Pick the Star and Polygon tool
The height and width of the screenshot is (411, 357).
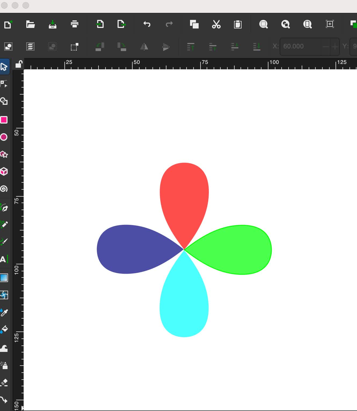pyautogui.click(x=4, y=154)
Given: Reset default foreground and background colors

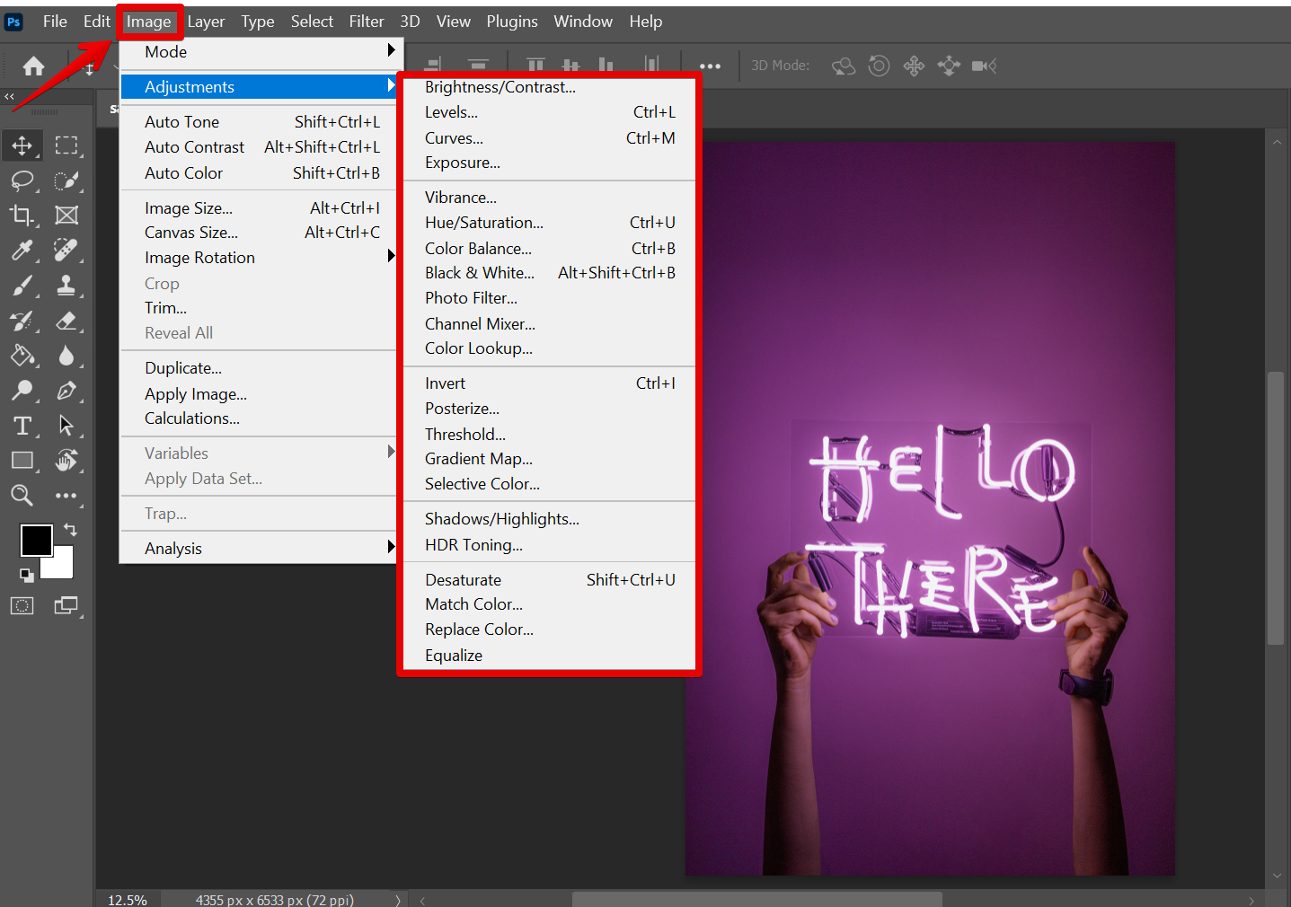Looking at the screenshot, I should click(x=26, y=575).
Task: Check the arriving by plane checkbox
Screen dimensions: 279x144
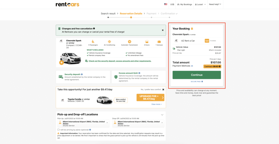Action: pos(59,130)
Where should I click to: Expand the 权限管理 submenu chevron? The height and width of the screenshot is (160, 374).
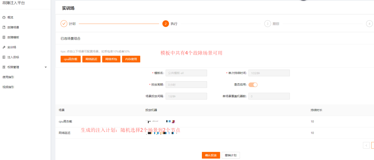[x=46, y=67]
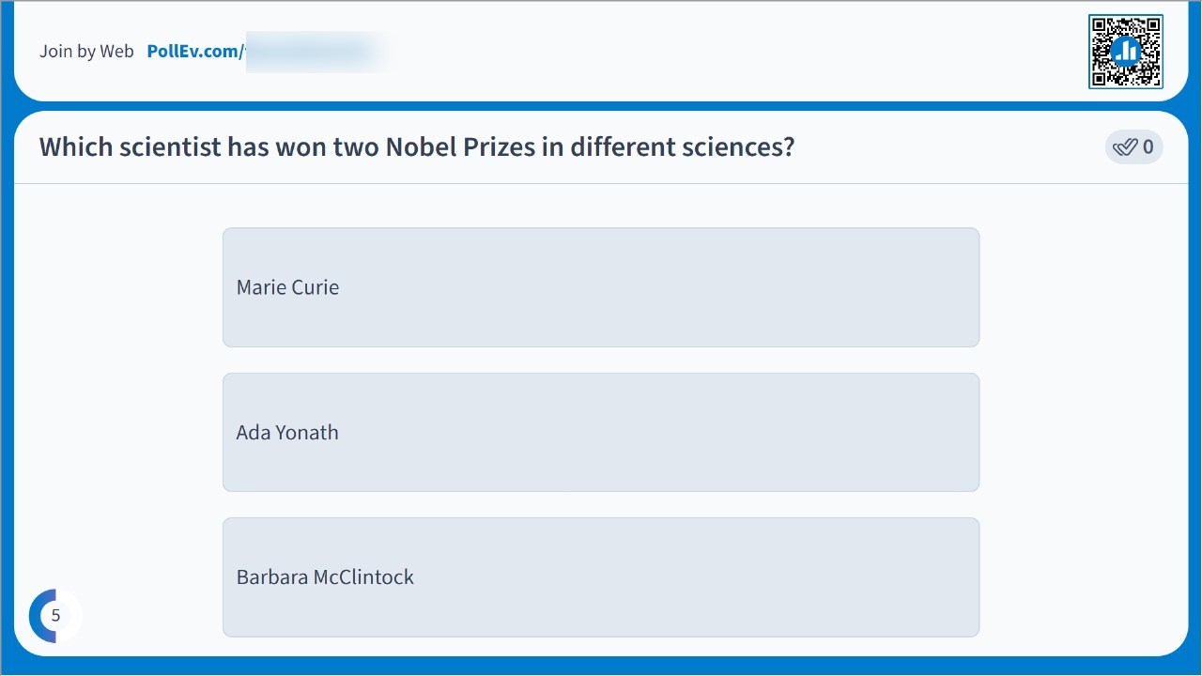
Task: Click the double-checkmark responses icon
Action: click(1124, 147)
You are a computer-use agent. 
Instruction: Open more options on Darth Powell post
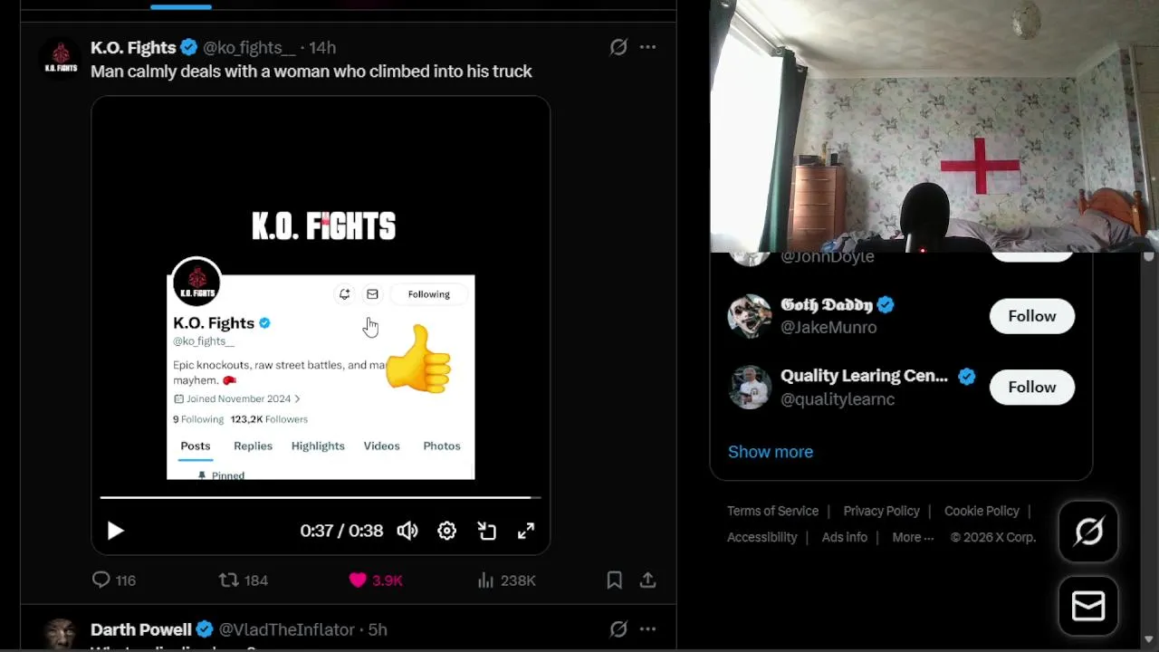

════════

* What the exercise asks:
Word for word, write out each line of the records, but leave the pictures behind.

* Final answer:
Pick the Star and Polygon tool
The height and width of the screenshot is (411, 357).
pyautogui.click(x=4, y=154)
Given: Reset default foreground and background colors

Looking at the screenshot, I should click(x=26, y=575).
Task: Check the arriving by plane checkbox
Screen dimensions: 279x144
Action: pos(59,130)
Where should I click to: Expand the 权限管理 submenu chevron? The height and width of the screenshot is (160, 374).
[x=46, y=67]
Task: Click the double-checkmark responses icon
Action: click(1124, 147)
You are a computer-use agent. 
Instruction: Open more options on Darth Powell post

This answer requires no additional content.